You’d think it’d be like the honeymoon period where we would hole ourselves up, disappear from the world, and just enjoy being with each other again. But because it’s a relationship with ME, things tend to get shitty pretty fast, too soon. There were petty fights and big fights. A handful sugarcubes of sweetness and a sea of salty tears. An afternoon filled with playful caresses and twinkling laughter and an evening wrought with exhausting arguments. It was all of that and more.
Oh dear God.
It was so hard to handle being with someone who has no idea of how to be a boyfriend or knew how things went in a relationship. On one hand, it was wonderful to be the one to guide him through to find his own relationship style, but on the other, I was so GODDAMNED TIRED of always having to be the one to do it. It’s difficult to get mad at someone who doesn’t have much life experience, may gatas pa sa labi. He was so naive and innocent of the pitfalls of being a couple. The Viking was equally frustrated with me as I’m stubborn as a mule and like things done MY way. I assumed he could read minds, but as we all know, boys lack that talent to read between the lines, infer from your tone, choice of words, facial expression, body language, and magically come up with what’s bugging you.

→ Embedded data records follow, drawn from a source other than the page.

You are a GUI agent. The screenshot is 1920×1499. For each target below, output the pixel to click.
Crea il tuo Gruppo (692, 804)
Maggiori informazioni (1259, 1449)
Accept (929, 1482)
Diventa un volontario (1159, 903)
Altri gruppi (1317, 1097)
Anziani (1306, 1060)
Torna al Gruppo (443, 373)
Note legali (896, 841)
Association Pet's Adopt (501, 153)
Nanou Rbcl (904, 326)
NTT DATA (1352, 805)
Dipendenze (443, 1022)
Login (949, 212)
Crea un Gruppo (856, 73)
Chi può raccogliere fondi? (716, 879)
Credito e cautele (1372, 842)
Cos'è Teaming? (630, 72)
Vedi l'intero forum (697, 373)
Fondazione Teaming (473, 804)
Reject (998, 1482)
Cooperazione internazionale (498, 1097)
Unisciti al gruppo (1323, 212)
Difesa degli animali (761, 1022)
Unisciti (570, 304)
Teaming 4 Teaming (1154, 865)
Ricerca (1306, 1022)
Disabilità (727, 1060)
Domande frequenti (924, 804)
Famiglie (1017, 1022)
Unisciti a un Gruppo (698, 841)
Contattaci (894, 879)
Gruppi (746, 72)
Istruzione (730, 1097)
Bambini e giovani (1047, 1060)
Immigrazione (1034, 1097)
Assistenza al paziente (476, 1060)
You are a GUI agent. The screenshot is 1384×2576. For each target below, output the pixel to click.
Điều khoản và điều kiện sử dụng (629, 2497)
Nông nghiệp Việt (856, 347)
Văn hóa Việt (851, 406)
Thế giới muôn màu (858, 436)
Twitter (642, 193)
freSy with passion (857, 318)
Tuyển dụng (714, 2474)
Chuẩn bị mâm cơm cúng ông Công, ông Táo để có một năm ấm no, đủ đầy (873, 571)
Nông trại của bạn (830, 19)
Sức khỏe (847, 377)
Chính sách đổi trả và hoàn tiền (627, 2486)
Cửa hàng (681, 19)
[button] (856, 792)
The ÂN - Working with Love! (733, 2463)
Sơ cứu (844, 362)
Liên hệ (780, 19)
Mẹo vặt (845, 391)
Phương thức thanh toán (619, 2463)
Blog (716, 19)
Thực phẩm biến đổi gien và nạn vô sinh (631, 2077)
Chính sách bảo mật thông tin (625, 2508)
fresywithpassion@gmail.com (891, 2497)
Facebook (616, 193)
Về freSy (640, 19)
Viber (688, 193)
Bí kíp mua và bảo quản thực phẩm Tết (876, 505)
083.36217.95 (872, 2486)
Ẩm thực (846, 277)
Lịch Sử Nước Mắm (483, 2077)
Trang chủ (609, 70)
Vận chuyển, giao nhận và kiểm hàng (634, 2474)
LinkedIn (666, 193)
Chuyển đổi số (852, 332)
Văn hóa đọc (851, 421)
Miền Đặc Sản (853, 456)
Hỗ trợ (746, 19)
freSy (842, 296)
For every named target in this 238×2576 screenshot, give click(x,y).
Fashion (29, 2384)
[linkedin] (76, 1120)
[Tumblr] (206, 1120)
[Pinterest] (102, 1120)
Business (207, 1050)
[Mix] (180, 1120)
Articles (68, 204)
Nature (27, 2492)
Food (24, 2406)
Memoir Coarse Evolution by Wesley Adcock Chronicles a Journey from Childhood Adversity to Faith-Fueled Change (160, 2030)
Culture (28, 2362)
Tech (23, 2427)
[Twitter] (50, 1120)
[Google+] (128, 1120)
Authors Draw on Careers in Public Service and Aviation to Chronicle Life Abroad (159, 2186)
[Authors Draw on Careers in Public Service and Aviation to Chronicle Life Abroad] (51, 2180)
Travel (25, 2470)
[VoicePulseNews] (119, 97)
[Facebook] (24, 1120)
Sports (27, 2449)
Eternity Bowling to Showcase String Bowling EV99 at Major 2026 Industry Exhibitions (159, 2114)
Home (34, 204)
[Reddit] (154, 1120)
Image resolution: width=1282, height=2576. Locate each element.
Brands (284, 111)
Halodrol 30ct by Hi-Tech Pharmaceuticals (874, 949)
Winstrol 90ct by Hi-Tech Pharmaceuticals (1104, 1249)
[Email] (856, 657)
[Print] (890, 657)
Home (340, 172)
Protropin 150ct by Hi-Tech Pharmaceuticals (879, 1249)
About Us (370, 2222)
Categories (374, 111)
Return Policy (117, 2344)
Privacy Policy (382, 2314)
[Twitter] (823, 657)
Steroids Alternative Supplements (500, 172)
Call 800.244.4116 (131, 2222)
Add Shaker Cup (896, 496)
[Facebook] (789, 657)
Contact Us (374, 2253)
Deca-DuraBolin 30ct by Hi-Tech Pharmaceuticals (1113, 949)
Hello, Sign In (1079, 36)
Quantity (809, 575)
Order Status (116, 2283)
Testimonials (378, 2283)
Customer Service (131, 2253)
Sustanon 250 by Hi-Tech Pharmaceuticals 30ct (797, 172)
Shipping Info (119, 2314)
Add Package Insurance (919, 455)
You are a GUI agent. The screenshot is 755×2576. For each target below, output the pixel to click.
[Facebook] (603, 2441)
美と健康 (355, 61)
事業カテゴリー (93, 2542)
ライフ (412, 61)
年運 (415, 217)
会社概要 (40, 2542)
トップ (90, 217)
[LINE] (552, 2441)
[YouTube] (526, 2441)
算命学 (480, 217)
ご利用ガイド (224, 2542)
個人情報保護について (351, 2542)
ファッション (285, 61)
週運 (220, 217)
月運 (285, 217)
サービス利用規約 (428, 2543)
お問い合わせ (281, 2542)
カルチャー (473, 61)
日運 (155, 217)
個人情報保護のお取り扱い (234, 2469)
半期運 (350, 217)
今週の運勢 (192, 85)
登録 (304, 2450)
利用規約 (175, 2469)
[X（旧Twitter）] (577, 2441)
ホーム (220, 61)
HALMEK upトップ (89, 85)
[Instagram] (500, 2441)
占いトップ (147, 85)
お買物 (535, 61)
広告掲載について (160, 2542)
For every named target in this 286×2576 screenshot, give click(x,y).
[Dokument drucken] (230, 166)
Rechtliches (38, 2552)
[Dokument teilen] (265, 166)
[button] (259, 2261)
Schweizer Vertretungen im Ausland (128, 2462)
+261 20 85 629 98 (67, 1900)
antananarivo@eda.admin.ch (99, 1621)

But despite all the bitterness and yelling and arguing and backseat driving and crying (GOOD GOD, A LOT OF CRYING), there are the days where things are good, nay, GREAT. I have to hand it to The Viking, for someone who hasn’t been in a relationship for a decade, he sure knows how to spoil a girl. And I mean, SPOIL A GIRL. Let’s not let our imaginations go overboard and him on an imaginary spending spree at Shangri-La. Not that kind. This love is shown through action. He’d GLADLY cook dinner AND do the dishes. He’d make my bed AND give me a massage. He’d drive me around AND let me be a backseat driver. Not that he likes the latter part, but he just lets me go nuts criticizing him and not say anything because he UNDERSTANDS that I like doing things MY way and that I just get upset he’s not driving like he was playing Grand Theft Auto. He’d offer to park the car in Parking Hell that is Makati AND bring me lunch since I’m too busy at work to pick up anything. (Yes, he knows I do nothing but Facebook and Twitter the whole day, but that doesn’t diminish his efforts to lessen hassles for me.) I *have* taken advantage of some of his offers, but I have not abused any of them.
For you, he might sound like hired help, but he insists that making me less neurotic is his pleasure. And I, in my own odd and questionable ways, do show my love for him. I may not hang on to his arm and gaze up adoringly at him while listening intently on every word at every conversation, but who needs that when you wake up to a plateful of bacon, sausages, toast, rice, butter, juice, pancakes, honey syrup, blueberries, and a steaming cup of coffee?

Love. It’s making itself comfortable here.